Pippa Middleton, al igual que su hermana, la princesa de Gales, siempre ha sido una gran aficionada al tenis. La madre de tres hijos declaró a Vanity Fair en 2013: "Fui por primera vez a Wimbledon cuando tenía ocho años y ya era una entusiasta del tenis".
Recordando aquella primera visita al All England Lawn Tennis & Croquet Club, añadió: "Durante ese primer viaje di rienda suelta a mis sueños infantiles como tenista y me compré una postal del trofeo del campeonato femenino. En ella escribí: 'Algún día ganaré este trofeo', y firmé debajo".
El debut público de Pippa en Wimbledon, apenas unos meses después de que su hermana Kate Middleton se casara con el príncipe Guillermo, tuvo lugar en 2011. Llegó acompañada de quien entonces era su novio, Alex Loudon, y se mostró relajada y sonriente mientras ocupaba su asiento junto al exjugador de críquet, luciendo un espectacular vestido rojo.

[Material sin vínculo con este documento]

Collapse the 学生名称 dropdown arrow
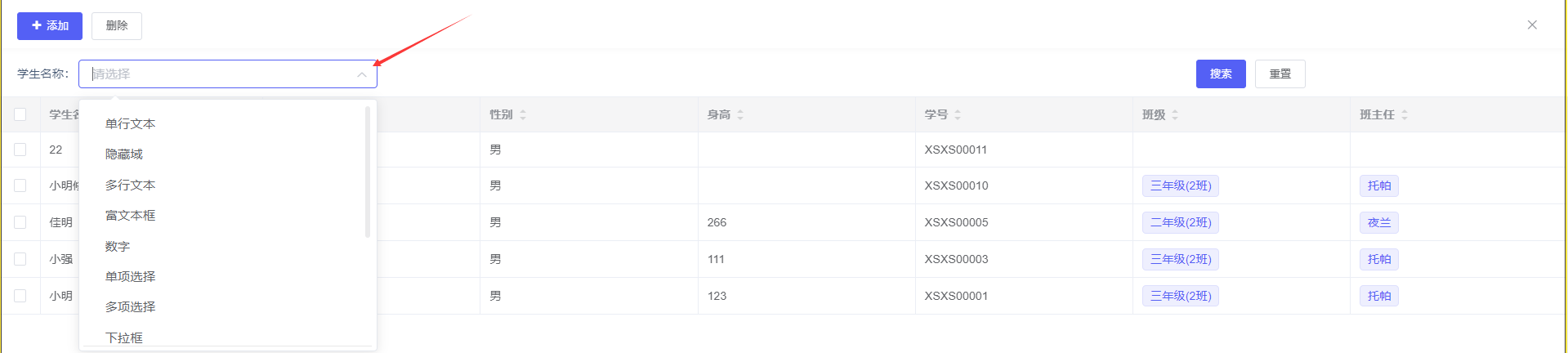 (361, 74)
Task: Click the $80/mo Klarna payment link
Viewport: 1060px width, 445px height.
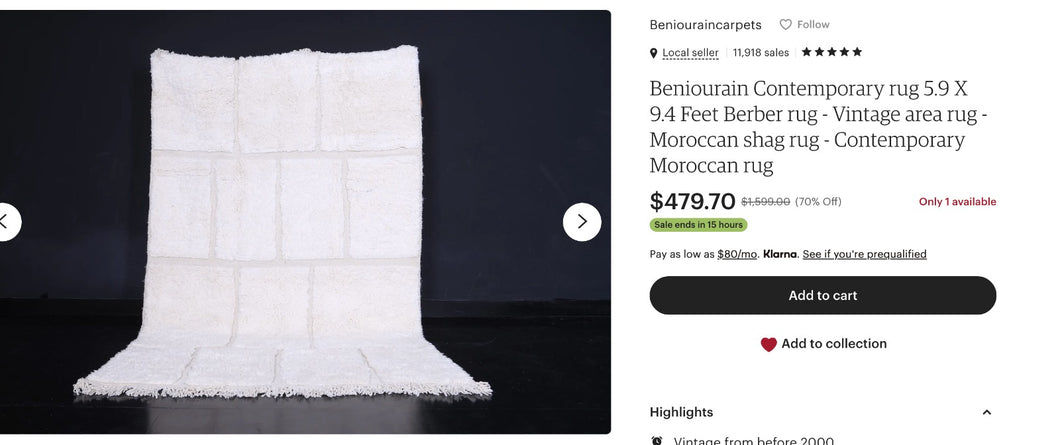Action: coord(737,254)
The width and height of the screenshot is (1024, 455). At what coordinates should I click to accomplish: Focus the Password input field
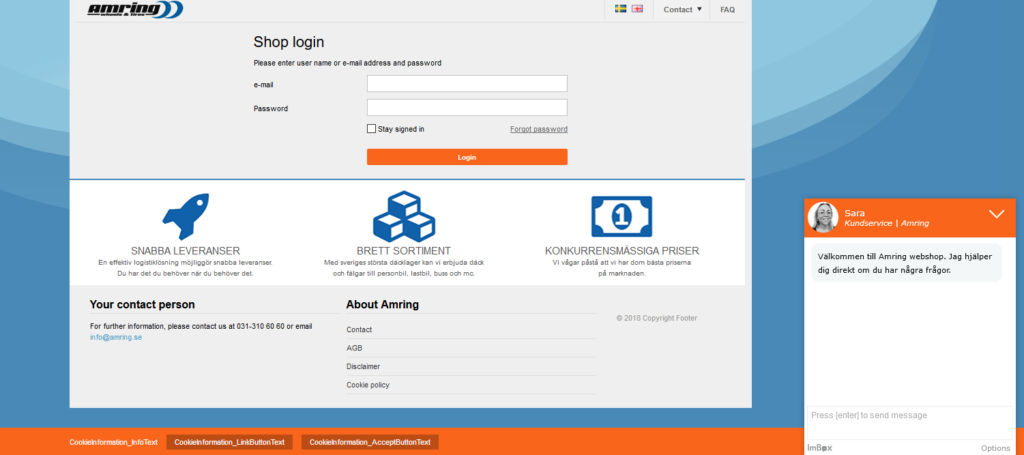(x=467, y=108)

La prenda pertenecía a la firma Hobbs London y costaba 129 libras en el momento de su compra, aunque se agotó rápidamente después de que Pippa apareciera con ella.
El vestido, de corte recto, mangas cortas y llamativos botones como detalle principal, destacaba por su elegante diseño. Su intenso tono rojo tomate resultaba audaz y muy llamativo. Además, el bajo por encima de la rodilla ofrecía una silueta más desenfadada que los discretos vestidos midi que la princesa de Gales suele elegir para sus apariciones oficiales.
La regla del largo de las faldas en la realeza
Las normas de estilo de la familia real establecen que las mujeres de la realeza con funciones oficiales deben evitar las minifaldas y optar por largos discretos y elegantes.
Aunque algunas integrantes de la familia real han desafiado sutilmente esta norma a lo largo de los años, Kate se ha mantenido, en general, fiel a esta expectativa.
Los primeros recuerdos de Pippa y Kate en Wimbledon
En la misma entrevista con Vanity Fair, Pippa recordó una ocasión en la que ella y Kate hicieron cola para conseguir entradas de Wimbledon a precio reducido. "En 2004, mi hermana y yo hicimos cola desde las cinco de la mañana, en el llamado People's Sunday, durante tres horas para conseguir entradas de 35 libras para la pista central. Era la primera vez que asistía", explicó.
"Los asientos se asignaban por orden de llegada", añadió, "y recuerdo que casi tropecé conmigo misma intentando acercarme lo máximo posible a mi héroe británico, Tim Henman, que además nació el mismo día que yo".